Ask HN: Is it standard industry practice to be awarded a patent as an employee? - antonius

My brother works at Microsoft and recently one of his projects he worked on with his team got pushed (by senior management) and ultimately accepted as a patent.<p>Is this fairly common in the high-tech industry and do all big companies do this? (Amazon, Apple etc.) Would love to hear some personal feedback&#x2F;stories.
======
nostrademons
Yes. I've got 9 patents pending. The patent system is completely broken, but
it's also pretty lucrative for tech employees and the companies that employee
them.

At any large or mid-size high-tech company, there's usually a team of lawyers
whose job it is to evaluate the work the company is doing and file patents on
anything worth protecting. The bar for what can be patented is quite a bit
lower than what most people expect (rounded corners? really Apple?), and so
the general rule of thumb is "If you don't know for sure of someone who did
the same thing, patent it." The onus is on the patent examiner to prove that
the invention is not inventive, and so from the company perspective it is
better to file everything and let the patent office sort out the mess. (Yes,
this is deeply broken. If you care about fixing it, lobby Washington; the tech
industry is just playing the game as the rules stand now.)

Many big companies give out bonuses for patents. These are usually a small
fraction of the value to the company - judging by recent acquisitions,
companies are valuing patents at close to a million dollars each, and a
typical bonus is only a few $K - but they can be a nice source of extra change
for an engineer. I know of people who've scrounged up the down payment for a
house off their patent bonuses, and I once computed that on an hourly basis
for work expended it works out to a few thousand dollars an hour, which is
better than pretty much any other non-passive source of income.

Having patents on your resume is also a very good source of negotiating
leverage when looking for another job. It's an externally-verifiable
demonstration of innovation, which companies will pay much more for than when
they think all you can do is follow orders.

------
dalke
I assume you mean that your brother is listed as a co-inventor and that
Microsoft is the owner of the patent right. See
[http://www.yale.edu/ocr/pfg/guidelines/patent/inventor_owner...](http://www.yale.edu/ocr/pfg/guidelines/patent/inventor_owner.html)
for details of the differences.

This has been around for a long time.
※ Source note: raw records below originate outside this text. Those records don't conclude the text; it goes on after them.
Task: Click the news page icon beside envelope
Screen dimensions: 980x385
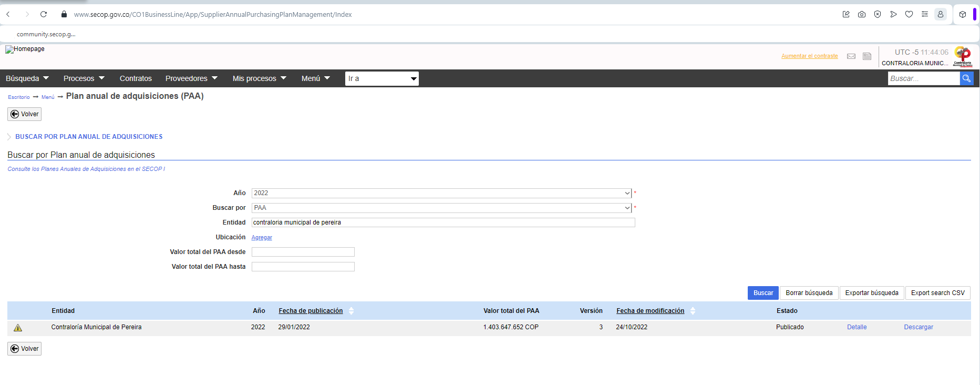Action: click(867, 56)
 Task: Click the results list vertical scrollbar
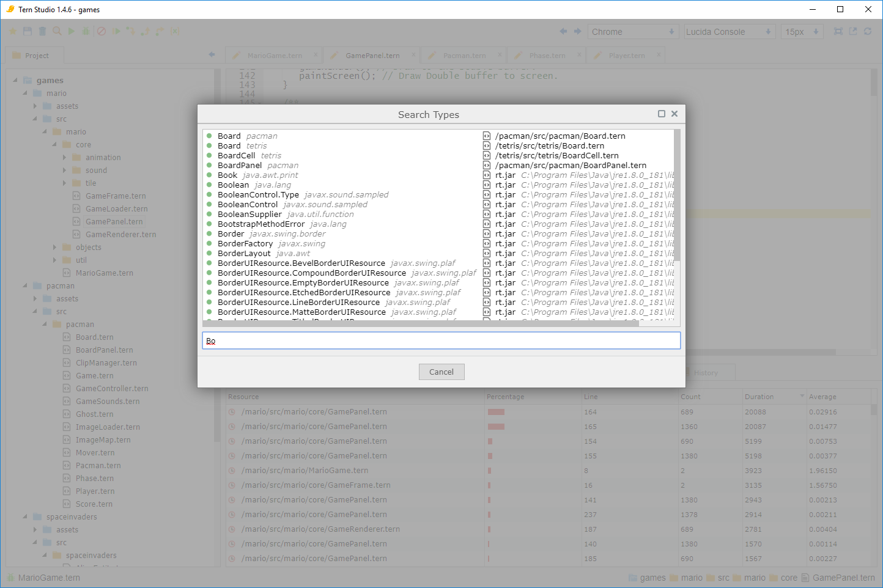tap(676, 196)
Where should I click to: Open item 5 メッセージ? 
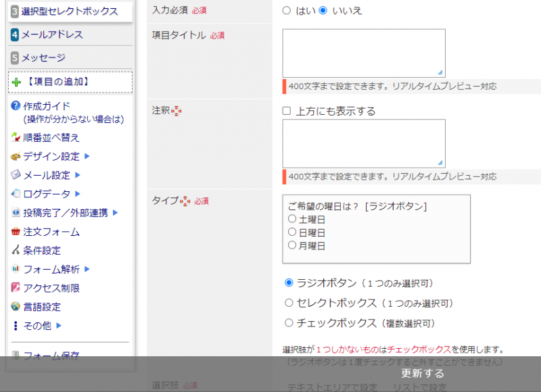point(44,57)
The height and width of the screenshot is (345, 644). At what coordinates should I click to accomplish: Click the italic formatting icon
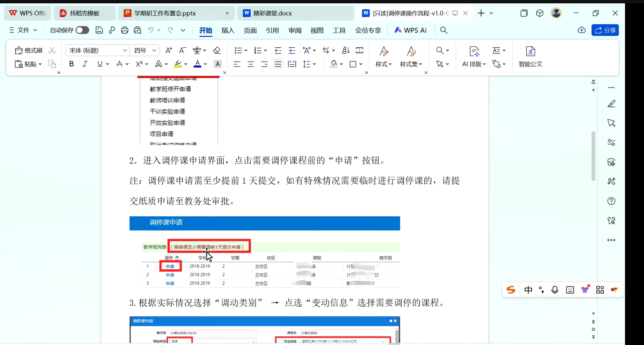pos(85,64)

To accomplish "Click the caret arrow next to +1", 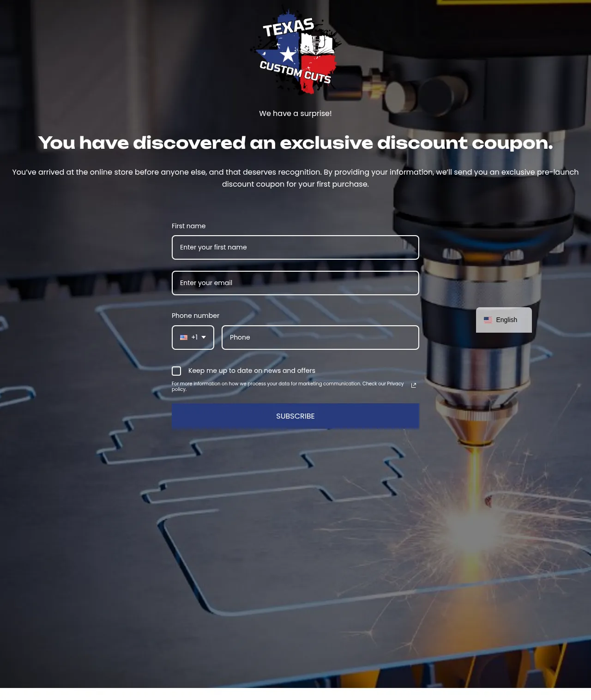I will [204, 337].
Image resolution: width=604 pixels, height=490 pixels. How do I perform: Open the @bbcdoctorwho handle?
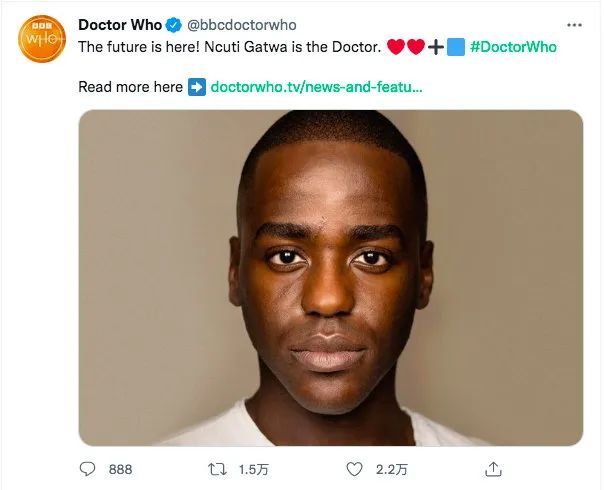tap(242, 25)
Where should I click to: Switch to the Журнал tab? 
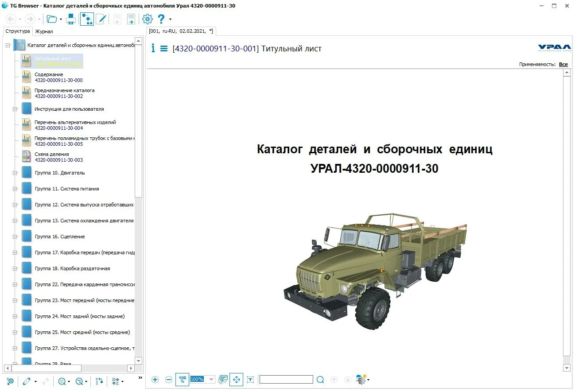coord(44,31)
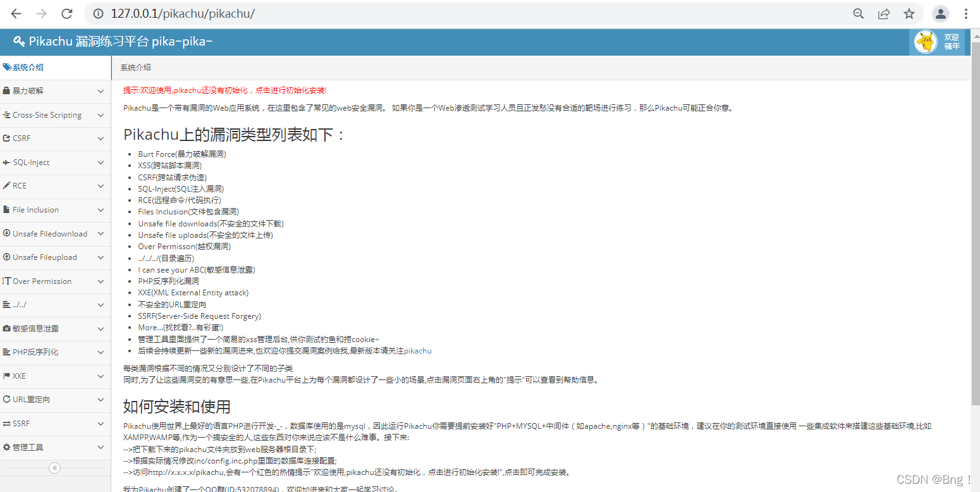Expand the SSRF menu chevron
This screenshot has width=980, height=492.
click(99, 423)
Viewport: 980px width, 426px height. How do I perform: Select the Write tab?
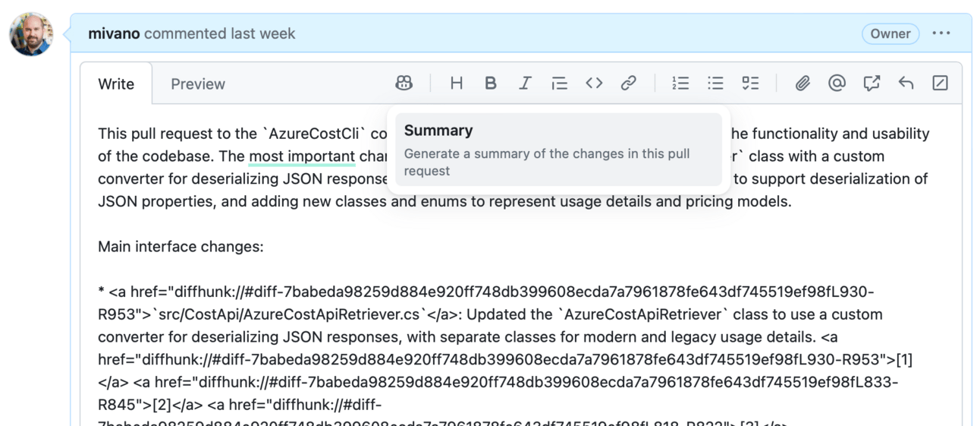(116, 84)
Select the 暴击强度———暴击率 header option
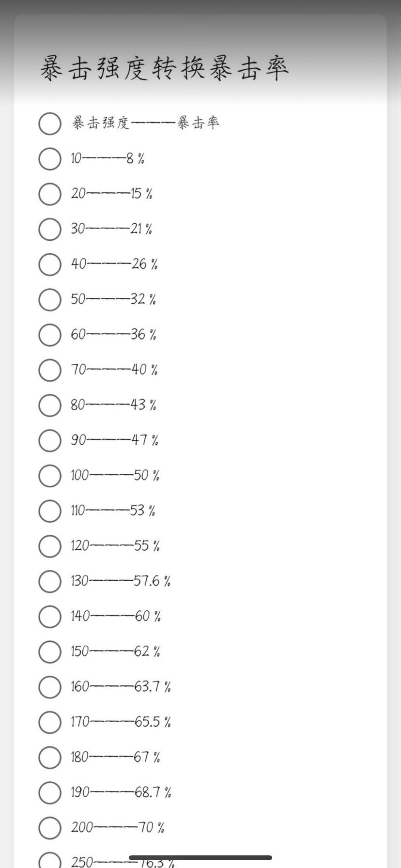The width and height of the screenshot is (401, 868). [x=50, y=124]
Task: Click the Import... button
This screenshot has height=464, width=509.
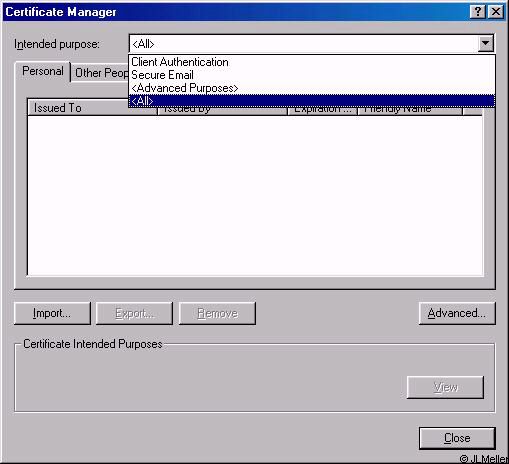Action: coord(52,313)
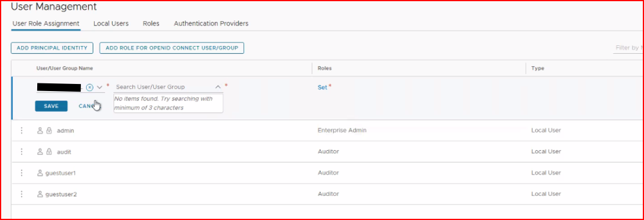Screen dimensions: 644x220
Task: Expand the redacted provider dropdown chevron
Action: (99, 87)
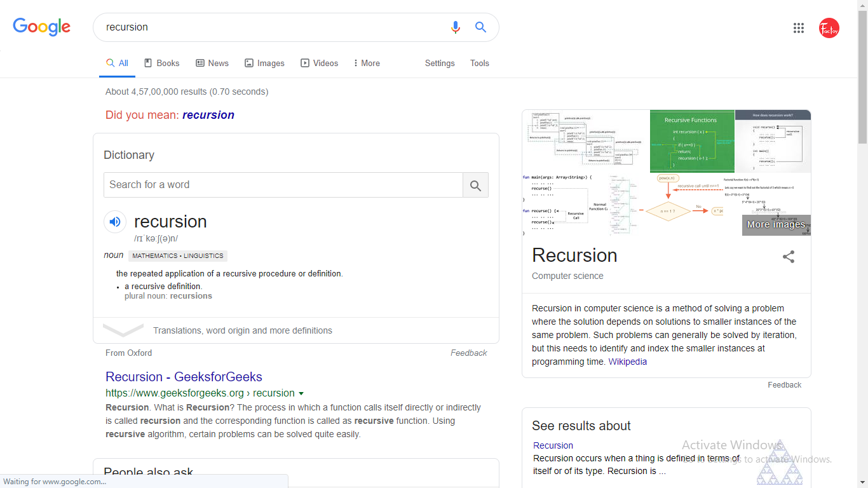Image resolution: width=868 pixels, height=488 pixels.
Task: Switch to the Videos tab
Action: (319, 64)
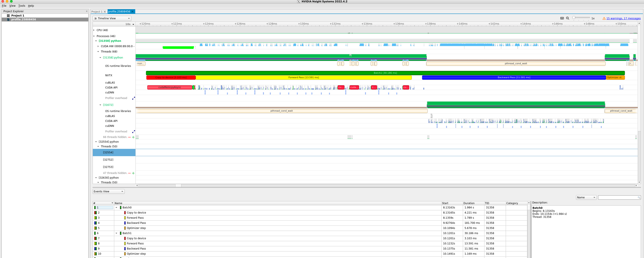The width and height of the screenshot is (644, 258).
Task: Click the keyboard shortcuts icon
Action: 562,18
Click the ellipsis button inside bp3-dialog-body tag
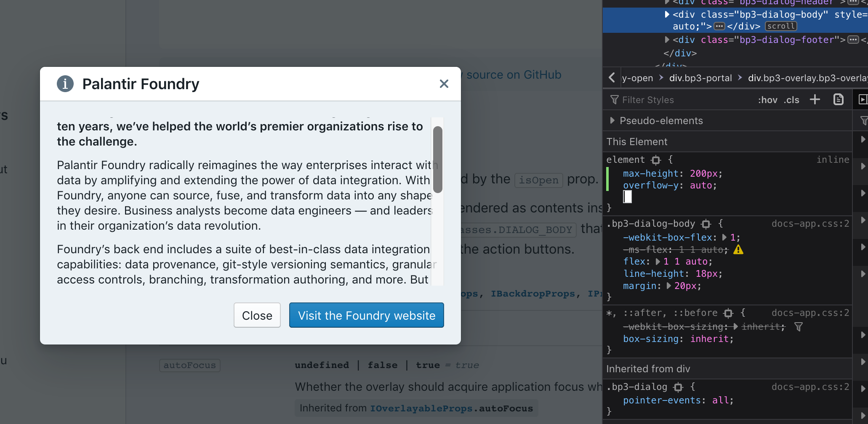 (719, 26)
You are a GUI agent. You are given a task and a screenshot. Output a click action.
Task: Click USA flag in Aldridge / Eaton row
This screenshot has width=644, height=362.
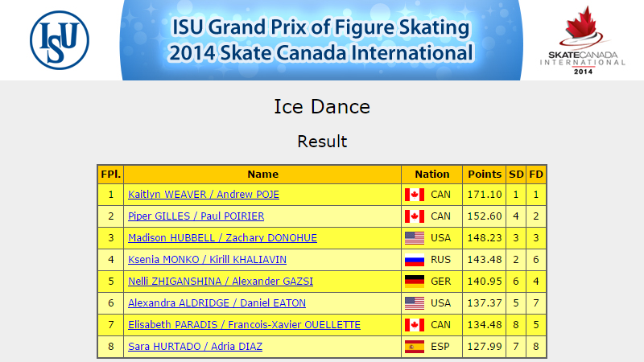point(415,303)
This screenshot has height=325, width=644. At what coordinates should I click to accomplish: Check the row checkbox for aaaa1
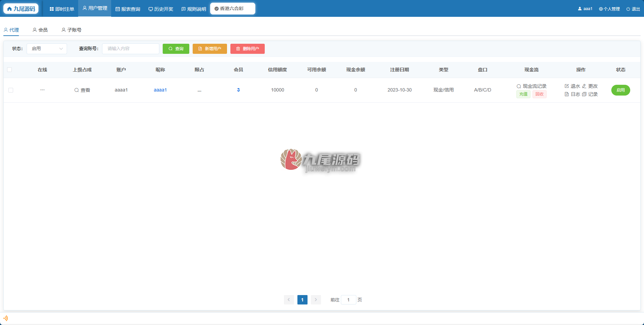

Indeed, there's a roughly similar story
in Feynman's account titled "I Want My Dollar!":

> What had happened was, during the war, at Los Alamos, there was a very nice
> fella in charge of the patent office for the government, named Captain
> Smith. Smith sent around a notice to everybody that said something like, "We
> in the patent office would like to patent every idea you have for the United
> States government, for which you are working now. Any idea you have on
> nuclear energy or its application that you may think everybody knows about,
> everybody doesn't know about: Just come to my office and tell me the idea."

So Feynman pointed out to Smith there are a bunch of ideas and it's crazy to
tell them all. He gives four examples, and leaves.

> About three months later, Smith calls me in the office and says, "Feynman,
> the submarine has already been taken. But the other three are yours."

> ... Anyway, Smith told me to sign some papers for the three ideas I was
> giving to the government to patent. Now, it's some dopey legal thing, but
> when you give the patent to the government, the document you sign is not a
> legal document unless there's some exchange, so the paper I signed said,
> "For the sum of one dollar, I, Richard P. Feynman, give this idea to the
> government . . ."

The rest of the story is about the $1, and how the other scientists, once they
found how easy it was to get a dollar, started sending patent ideas.